Harri Holkeri, 74; Finnish PM aided in Irish peace talks

August 08, 2011|Associated Press

HELSINKI - Former Finnish prime minister Harri Holkeri, who brokered peace talks in Northern Ireland in the late 1990s and headed the UN administration in Kosovo, died yesterday. He was 74.

Mr. Holkeri, chairman of the conservative National Coalition Party, was prime minister from 1987 to 1991.

He died in a hospital after a long illness, Finnish news agency STT reported. No cause of death was given.

At the end of 1998, Mr. Holkeri was honored by Britain’s Queen Elizabeth II as a member of the team, led by former US senator George Mitchell, that brokered Northern Ireland peace talks, which lasted from 1996 to 1998.
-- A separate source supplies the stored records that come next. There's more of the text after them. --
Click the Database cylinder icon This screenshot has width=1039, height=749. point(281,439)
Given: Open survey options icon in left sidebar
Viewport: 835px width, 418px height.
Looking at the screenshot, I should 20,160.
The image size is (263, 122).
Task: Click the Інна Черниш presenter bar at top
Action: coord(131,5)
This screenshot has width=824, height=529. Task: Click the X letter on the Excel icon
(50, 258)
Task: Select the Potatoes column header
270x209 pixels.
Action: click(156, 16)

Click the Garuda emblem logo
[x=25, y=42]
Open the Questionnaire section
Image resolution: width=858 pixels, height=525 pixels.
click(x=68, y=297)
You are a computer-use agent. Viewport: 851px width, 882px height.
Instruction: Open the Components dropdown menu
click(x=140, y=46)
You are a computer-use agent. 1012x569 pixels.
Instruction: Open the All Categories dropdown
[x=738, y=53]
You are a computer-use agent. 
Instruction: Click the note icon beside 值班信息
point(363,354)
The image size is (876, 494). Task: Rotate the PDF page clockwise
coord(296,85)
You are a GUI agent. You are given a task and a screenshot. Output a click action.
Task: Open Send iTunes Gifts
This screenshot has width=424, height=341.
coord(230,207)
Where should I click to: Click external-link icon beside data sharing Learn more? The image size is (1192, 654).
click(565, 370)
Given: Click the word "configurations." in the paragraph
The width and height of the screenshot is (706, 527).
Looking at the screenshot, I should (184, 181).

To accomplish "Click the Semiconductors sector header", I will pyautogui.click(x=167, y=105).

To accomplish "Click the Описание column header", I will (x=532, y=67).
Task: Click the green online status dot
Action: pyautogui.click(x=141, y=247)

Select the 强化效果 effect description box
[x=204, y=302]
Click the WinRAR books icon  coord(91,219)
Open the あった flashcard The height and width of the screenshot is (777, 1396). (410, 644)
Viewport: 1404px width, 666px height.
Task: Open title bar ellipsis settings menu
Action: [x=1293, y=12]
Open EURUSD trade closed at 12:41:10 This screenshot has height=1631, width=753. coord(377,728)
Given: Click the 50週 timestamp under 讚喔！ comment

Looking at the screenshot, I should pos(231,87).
In 2000, Mr. Holkeri served as UN General Assembly president. Three years later, he was appointed the UN special representative to the Serbian province of Kosovo, which was then administered by the world body after the end of the 1999 NATO bombing campaign that halted a Serb crackdown on ethnic Albanian separatists in Kosovo.

Mr. Holkeri resigned from the UN posting in Kosovo less than a year later because of ill health.

In 2008, he was badly injured when a thief knocked him over in the street while escaping from a store in Helsinki.